How to efficiently read large amounts data from athena with AWS Wrangler
Table of Contents
Recently I needed to write a job that read a huge quantity of data from AWS Athena, perform some transformations on it and write it back to S3. The problem was even using the parameter chunksize
from awswrangler.athena.read_sql_query
was not being executed successfuly due to running out of memory.
After thinking for a while how I could do it, I came across a function called zip_longets
from itertools
that would ultimatelly help me achieve the task.
So, lets start.
Reading data from athena
First, I needed to read data from two tables that should be merged together after performing some transformations on them.

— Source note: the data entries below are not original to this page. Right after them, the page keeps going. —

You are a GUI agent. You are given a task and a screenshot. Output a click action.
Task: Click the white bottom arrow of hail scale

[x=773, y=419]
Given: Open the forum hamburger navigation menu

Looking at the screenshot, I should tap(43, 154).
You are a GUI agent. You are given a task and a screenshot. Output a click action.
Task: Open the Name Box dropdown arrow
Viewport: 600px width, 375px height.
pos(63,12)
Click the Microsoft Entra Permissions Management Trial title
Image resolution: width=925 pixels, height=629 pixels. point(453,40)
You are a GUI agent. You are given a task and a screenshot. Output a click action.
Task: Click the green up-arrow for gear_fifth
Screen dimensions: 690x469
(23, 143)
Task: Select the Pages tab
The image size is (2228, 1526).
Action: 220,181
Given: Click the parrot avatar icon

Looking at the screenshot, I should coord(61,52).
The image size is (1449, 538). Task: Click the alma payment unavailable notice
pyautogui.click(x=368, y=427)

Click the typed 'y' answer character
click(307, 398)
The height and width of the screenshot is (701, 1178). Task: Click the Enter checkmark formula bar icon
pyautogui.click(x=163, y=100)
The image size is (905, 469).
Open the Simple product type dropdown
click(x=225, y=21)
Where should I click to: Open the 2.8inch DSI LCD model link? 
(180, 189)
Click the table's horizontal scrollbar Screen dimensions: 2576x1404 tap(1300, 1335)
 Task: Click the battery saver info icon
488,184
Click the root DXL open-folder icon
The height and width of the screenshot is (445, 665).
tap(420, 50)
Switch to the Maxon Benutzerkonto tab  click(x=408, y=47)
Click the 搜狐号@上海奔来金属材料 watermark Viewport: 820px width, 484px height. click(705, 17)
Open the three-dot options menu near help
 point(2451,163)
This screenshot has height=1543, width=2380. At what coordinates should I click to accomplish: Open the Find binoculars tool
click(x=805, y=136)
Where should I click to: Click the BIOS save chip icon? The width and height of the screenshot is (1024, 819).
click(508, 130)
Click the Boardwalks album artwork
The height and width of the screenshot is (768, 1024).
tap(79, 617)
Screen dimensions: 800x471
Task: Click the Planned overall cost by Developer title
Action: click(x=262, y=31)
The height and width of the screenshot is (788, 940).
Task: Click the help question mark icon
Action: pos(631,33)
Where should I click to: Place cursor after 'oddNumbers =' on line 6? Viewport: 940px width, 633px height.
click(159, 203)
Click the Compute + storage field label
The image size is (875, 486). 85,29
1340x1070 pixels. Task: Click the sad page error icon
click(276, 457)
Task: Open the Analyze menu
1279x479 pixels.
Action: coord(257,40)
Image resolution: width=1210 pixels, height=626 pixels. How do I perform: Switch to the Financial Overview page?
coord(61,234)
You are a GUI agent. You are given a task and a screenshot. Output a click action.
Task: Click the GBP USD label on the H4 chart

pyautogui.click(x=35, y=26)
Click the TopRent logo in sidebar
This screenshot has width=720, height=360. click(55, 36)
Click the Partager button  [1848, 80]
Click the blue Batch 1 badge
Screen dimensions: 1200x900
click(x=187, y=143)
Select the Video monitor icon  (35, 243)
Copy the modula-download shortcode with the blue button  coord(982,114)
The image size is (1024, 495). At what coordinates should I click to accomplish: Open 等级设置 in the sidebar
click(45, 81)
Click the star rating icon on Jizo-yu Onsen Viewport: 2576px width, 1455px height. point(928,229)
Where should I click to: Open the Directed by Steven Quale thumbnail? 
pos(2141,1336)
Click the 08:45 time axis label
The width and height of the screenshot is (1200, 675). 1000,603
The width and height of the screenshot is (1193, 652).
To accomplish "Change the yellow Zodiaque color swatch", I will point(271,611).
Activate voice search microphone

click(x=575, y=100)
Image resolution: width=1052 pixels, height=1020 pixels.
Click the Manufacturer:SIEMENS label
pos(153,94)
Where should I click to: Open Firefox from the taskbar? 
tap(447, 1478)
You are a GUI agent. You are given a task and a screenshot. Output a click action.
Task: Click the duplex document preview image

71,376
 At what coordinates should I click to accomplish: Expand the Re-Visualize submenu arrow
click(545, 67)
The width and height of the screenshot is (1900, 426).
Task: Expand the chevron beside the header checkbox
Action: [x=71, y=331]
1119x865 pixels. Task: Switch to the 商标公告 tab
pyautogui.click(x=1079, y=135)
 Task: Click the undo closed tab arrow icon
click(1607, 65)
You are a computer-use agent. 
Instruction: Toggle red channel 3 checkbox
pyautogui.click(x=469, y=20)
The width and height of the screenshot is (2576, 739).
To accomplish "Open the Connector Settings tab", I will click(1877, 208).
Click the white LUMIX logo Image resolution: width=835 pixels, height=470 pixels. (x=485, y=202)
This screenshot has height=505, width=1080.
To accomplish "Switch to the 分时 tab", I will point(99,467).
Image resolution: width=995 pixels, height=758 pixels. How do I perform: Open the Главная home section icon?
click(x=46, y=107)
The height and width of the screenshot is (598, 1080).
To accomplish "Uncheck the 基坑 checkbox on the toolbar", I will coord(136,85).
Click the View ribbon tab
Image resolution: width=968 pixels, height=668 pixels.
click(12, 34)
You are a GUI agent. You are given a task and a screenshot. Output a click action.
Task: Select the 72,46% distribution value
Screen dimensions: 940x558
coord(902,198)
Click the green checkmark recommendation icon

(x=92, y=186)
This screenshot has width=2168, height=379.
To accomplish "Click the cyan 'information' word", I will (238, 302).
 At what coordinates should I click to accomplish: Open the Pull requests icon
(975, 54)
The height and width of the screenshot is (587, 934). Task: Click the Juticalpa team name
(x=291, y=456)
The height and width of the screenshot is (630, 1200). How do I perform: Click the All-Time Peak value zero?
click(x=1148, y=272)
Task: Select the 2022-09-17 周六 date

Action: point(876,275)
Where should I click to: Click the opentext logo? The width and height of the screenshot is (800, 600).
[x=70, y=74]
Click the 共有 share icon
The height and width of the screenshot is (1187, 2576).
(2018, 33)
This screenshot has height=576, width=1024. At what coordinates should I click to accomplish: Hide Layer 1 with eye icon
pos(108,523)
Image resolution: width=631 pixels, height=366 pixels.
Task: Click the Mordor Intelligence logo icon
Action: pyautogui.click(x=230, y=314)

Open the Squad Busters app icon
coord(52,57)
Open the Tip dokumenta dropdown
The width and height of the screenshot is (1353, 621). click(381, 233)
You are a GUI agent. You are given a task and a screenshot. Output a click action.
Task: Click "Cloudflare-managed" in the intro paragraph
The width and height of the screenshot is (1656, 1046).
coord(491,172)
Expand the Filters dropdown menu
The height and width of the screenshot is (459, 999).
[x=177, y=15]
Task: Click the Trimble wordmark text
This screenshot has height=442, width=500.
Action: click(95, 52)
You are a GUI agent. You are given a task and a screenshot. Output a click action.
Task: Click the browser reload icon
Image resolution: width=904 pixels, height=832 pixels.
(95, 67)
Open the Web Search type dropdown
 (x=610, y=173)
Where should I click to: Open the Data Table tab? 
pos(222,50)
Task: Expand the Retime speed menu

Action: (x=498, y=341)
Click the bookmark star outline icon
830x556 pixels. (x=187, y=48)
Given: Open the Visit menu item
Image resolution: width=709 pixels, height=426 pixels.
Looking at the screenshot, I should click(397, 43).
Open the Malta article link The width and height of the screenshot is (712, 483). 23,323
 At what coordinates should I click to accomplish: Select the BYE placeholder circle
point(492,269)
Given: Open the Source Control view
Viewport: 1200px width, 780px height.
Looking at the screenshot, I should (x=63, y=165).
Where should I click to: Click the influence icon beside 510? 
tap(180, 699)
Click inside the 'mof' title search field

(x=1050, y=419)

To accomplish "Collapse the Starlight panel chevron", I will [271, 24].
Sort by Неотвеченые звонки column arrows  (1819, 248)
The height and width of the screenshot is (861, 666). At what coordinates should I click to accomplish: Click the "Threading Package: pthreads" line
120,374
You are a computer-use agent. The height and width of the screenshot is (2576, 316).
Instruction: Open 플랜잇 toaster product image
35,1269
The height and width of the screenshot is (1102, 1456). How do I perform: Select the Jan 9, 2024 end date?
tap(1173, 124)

table1 = wr.athena.read_sql_query( sql=sql_query, database=database, chunksize=True, params=params, categories=categories ) table2 = wr.athena.read_sql_query( sql=sql_query, database=database, chunksize=True, params=params, categories=categories )
Working with generators
This returns two generators
, one of them, or both, could be empty, that's where zip_longest
comes into play:
zip_longest(table1, table2, fillvalue=pd.DataFrame())
Doing this, I was able to iterate over each chunk of data, even if one of the generators is empty, and perform some tasks on them. Since now I am working chunk by chunk, I was able to operate on those huge tables without problems.